Reproduce these lines verbatim, beginning at the line that has "This screenshot has width=1288, height=951." and stopping after the line that has "click(x=425, y=126)".

begin

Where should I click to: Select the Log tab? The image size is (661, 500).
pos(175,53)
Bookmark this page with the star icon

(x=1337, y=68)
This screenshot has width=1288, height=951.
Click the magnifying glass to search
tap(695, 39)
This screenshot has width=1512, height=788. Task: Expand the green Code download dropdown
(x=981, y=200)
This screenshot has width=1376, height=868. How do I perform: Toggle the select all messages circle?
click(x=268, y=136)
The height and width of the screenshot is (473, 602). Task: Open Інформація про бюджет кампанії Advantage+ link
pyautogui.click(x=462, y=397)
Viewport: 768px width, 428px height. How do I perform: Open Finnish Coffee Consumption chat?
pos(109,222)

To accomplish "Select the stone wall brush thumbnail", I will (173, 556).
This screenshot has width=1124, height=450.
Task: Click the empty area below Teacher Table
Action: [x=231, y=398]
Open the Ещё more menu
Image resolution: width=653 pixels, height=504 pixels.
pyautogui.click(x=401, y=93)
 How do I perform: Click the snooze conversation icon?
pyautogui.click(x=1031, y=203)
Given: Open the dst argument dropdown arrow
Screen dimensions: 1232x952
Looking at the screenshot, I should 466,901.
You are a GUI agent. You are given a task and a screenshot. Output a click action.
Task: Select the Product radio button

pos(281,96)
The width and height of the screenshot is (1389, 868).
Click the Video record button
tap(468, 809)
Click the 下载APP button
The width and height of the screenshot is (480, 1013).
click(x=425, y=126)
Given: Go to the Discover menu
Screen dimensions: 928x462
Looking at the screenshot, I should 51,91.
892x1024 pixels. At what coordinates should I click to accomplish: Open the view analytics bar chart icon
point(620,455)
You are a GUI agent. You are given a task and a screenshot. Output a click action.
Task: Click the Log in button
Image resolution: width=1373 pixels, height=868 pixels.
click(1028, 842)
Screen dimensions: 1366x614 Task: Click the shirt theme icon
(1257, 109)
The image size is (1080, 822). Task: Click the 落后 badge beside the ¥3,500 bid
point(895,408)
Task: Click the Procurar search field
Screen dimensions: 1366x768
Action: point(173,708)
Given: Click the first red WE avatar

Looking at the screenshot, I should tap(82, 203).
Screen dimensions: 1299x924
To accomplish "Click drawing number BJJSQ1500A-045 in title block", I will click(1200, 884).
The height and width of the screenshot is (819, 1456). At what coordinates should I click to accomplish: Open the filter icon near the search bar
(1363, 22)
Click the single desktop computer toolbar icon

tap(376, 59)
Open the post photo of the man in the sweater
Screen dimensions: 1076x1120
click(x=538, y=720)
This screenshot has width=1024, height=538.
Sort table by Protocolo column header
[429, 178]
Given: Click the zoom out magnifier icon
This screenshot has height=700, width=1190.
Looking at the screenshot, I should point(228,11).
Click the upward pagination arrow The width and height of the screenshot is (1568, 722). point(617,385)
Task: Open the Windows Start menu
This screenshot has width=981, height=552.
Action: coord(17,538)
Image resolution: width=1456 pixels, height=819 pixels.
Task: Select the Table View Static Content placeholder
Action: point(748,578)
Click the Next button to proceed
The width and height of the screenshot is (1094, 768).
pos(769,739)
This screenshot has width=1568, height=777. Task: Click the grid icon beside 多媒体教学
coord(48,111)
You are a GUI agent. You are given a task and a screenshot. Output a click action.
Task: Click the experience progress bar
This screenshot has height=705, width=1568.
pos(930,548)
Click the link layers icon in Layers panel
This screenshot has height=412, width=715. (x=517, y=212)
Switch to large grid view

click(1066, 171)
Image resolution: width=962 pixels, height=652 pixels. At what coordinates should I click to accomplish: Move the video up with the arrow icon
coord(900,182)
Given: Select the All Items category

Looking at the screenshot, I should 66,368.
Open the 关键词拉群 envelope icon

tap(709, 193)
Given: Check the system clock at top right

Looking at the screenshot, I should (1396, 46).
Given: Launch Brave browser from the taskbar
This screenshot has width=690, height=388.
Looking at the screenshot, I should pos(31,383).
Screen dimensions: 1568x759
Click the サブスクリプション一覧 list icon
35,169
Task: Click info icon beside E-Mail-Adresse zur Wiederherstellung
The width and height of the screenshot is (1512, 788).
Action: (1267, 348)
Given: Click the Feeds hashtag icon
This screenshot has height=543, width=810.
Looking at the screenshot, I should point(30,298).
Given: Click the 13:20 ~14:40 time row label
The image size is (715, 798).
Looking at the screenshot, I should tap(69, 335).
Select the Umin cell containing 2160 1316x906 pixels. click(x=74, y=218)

end

**FULL SOLUTION**
This screenshot has width=1288, height=951.
Click the magnifying glass to search
tap(695, 39)
This screenshot has width=1512, height=788. Task: Expand the green Code download dropdown
(x=981, y=200)
This screenshot has width=1376, height=868. How do I perform: Toggle the select all messages circle?
click(x=268, y=136)
The height and width of the screenshot is (473, 602). Task: Open Інформація про бюджет кампанії Advantage+ link
pyautogui.click(x=462, y=397)
Viewport: 768px width, 428px height. How do I perform: Open Finnish Coffee Consumption chat?
pos(109,222)

To accomplish "Select the stone wall brush thumbnail", I will (173, 556).
This screenshot has width=1124, height=450.
Task: Click the empty area below Teacher Table
Action: [x=231, y=398]
Open the Ещё more menu
Image resolution: width=653 pixels, height=504 pixels.
pyautogui.click(x=401, y=93)
 How do I perform: Click the snooze conversation icon?
pyautogui.click(x=1031, y=203)
Given: Open the dst argument dropdown arrow
Screen dimensions: 1232x952
Looking at the screenshot, I should 466,901.
You are a GUI agent. You are given a task and a screenshot. Output a click action.
Task: Select the Product radio button

pos(281,96)
The width and height of the screenshot is (1389, 868).
Click the Video record button
tap(468, 809)
Click the 下载APP button
The width and height of the screenshot is (480, 1013).
click(x=425, y=126)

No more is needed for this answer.